Content
THE GODDARD NORSE COIN
Posted by
salamon
Saturday, April 23, 2011
In the summer of 1957, during his second year of digging at the Goddard site on the central Maine coast, amateur archaeologist Guy Mellgren found a small silver coin near the center of the site, at a depth of 5" below the surface. In 1978 the coin was identified by Peter Seaby, a British coin dealer, as a Medieval Norwegian penny. This identification was confirmed in 1979 by Kolbjørn Skaare, a leading authority on Medieval Norse coinage, who examined the coin at the Maine State Museum and arranged for neutron activation testing of a small fragment from it. Skaare's analysis confirmed the coin's authenticity as a Norwegian penny issued during the first half of King Olaf Kyrre's reign, AD 1065-1080. The Goddard coin remains the only pre- Columbian Norse artifact generally regarded as genuine found within the United States.

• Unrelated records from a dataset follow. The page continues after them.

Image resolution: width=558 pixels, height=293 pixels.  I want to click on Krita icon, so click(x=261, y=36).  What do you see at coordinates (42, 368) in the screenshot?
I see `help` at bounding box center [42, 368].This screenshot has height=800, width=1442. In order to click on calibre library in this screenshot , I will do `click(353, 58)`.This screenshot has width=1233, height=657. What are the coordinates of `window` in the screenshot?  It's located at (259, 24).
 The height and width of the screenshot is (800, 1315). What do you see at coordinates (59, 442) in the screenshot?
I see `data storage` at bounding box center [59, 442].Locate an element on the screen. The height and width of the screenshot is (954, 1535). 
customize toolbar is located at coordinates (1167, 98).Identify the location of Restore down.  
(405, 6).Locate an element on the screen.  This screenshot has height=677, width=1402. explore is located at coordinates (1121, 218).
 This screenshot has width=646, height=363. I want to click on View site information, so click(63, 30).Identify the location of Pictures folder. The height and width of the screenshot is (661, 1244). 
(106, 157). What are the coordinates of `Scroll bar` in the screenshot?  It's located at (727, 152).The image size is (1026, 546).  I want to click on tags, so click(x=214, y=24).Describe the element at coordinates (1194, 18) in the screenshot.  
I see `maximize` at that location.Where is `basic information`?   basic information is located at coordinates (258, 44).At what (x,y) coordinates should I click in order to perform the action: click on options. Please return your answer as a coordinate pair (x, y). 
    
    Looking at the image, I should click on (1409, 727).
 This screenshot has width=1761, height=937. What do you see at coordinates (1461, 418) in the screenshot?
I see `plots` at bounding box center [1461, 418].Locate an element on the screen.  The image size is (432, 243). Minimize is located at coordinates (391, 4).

Extensive archaeological investigation of the Goddard site has revealed no evidence for a Norse settlement there. Rather, it seems to have been the locus of a sizeable native settlement between 600 and 900 years ago, quite possibly the largest Native American village in Maine at the time. It is possible that the Norse visited this village, leaving the coin behind in trade. However, there is a good deal of evidence that the Goddard village was an important hub within a far-ranging native trade network, one which brought goods from as far away as Pennsylvania, the Great Lakes and Labrador to the site. Thus, we think the most likely explanation for the coin’s presence is that it was obtained by natives somewhere else, perhaps in Newfoundland where the only known New World Norse settlement has been found at L’Anse aux Meadows, and that it eventually reached the Goddard site through native trade channels.